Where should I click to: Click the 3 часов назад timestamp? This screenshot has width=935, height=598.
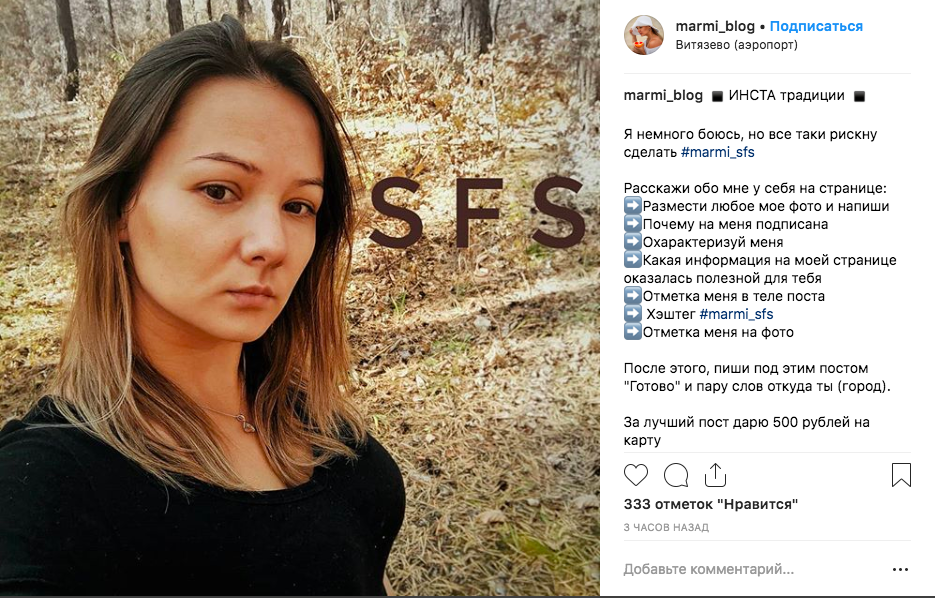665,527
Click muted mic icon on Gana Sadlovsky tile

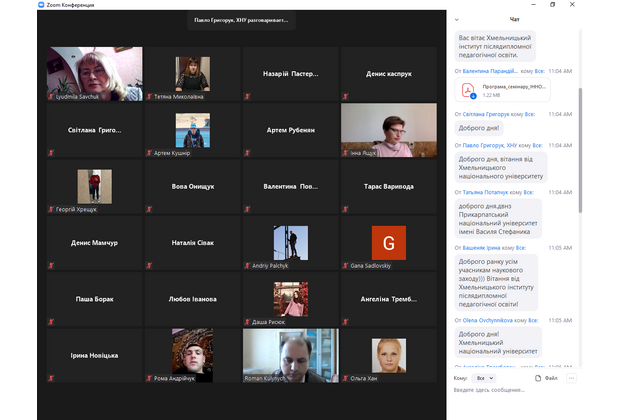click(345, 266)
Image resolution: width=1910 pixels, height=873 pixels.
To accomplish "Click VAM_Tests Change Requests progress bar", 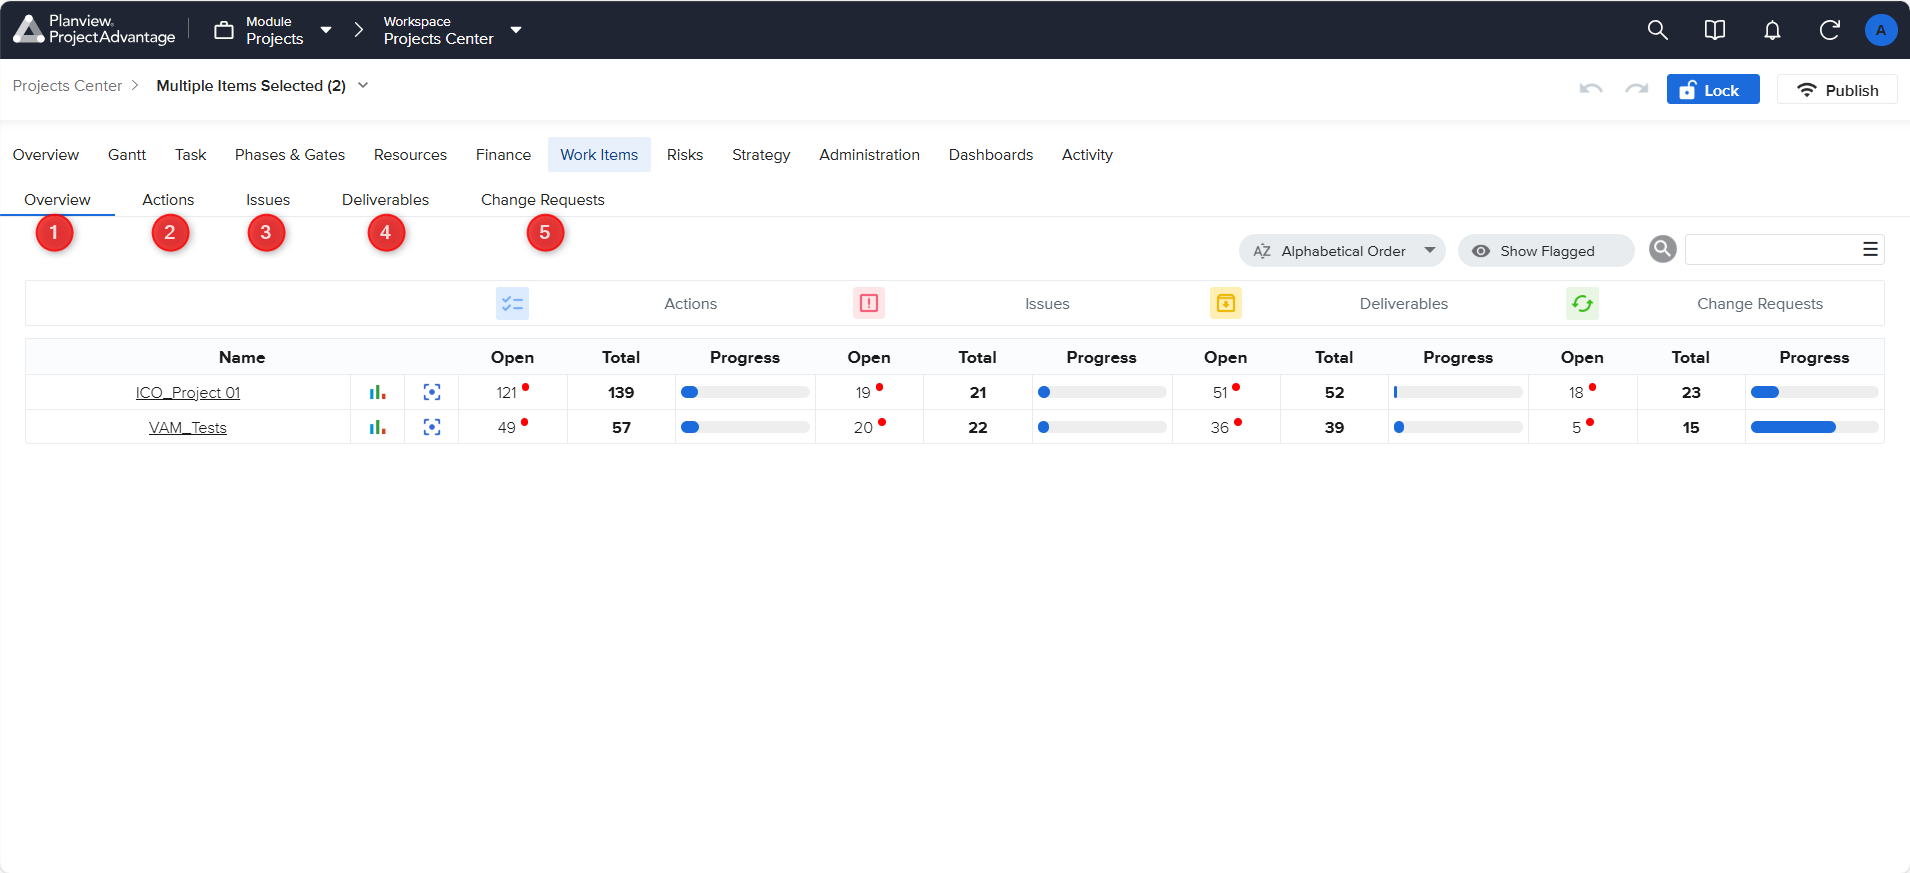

....

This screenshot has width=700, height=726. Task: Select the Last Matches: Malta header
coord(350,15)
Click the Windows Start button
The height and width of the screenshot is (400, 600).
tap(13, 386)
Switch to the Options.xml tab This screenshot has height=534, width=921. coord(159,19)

....

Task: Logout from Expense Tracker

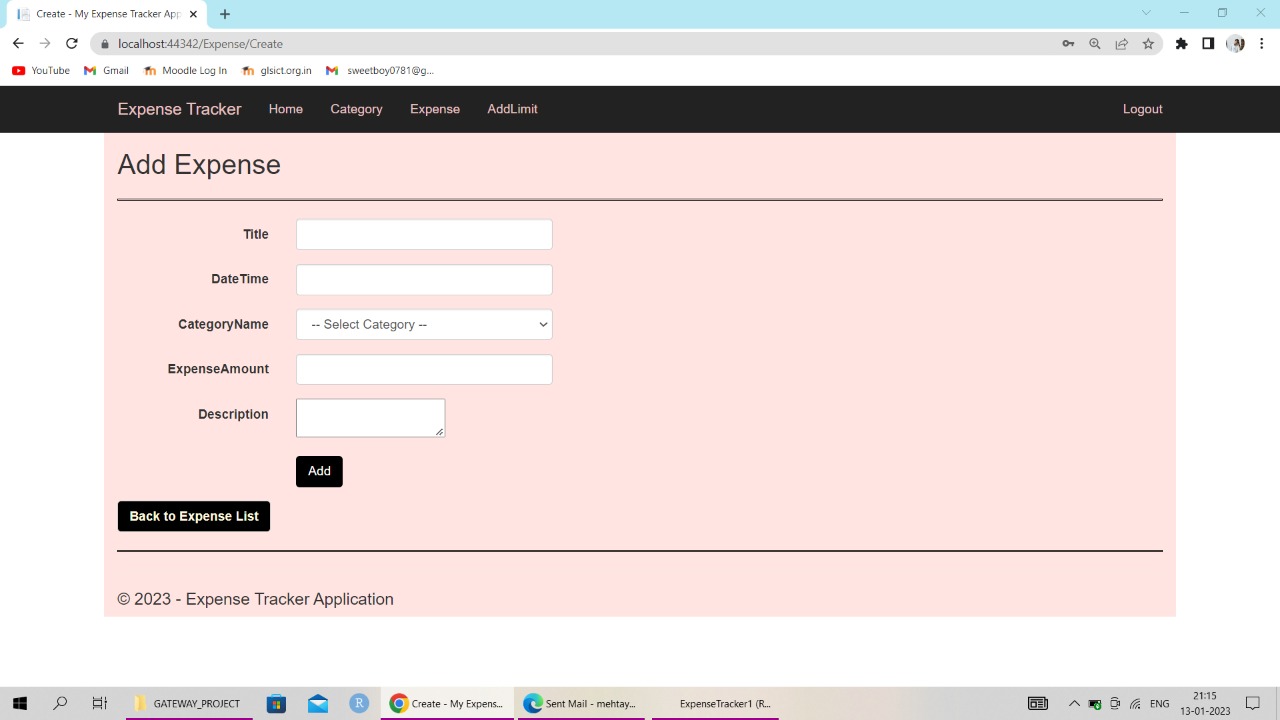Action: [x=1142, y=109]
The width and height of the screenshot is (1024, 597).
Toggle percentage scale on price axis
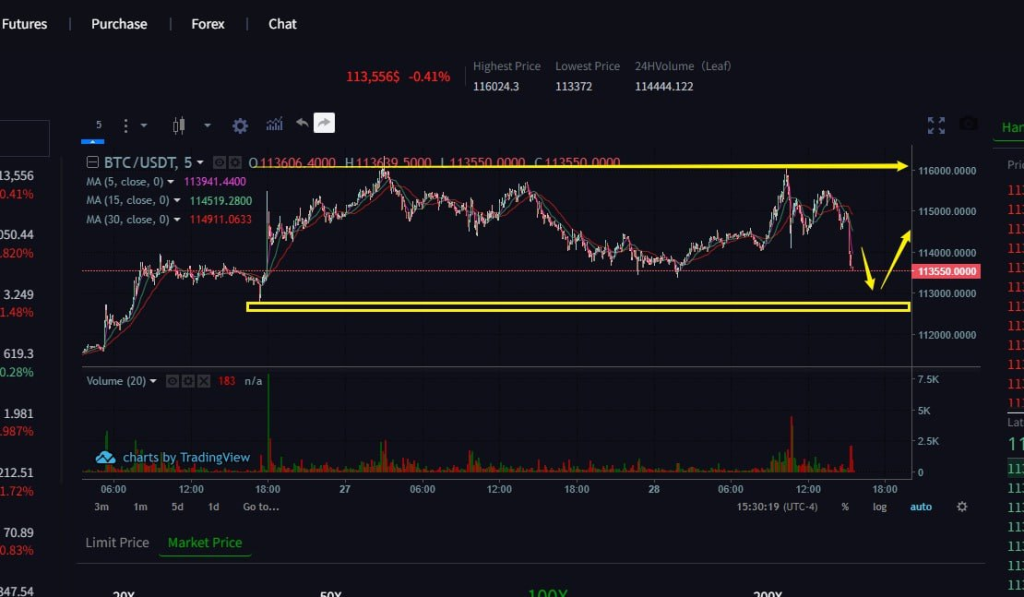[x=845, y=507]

....

■ Required action
Copy only the lines above from the one containing "Where should I" through the one containing "VAM_Tests Change Requests", both included. Leave out the pictures.

■ Task answer
Where should I click to: Click the 3 часов назад timestamp? This screenshot has width=935, height=598.
665,527
Click muted mic icon on Gana Sadlovsky tile

click(345, 266)
Image resolution: width=1910 pixels, height=873 pixels.
To accomplish "Click VAM_Tests Change Requests progress bar", 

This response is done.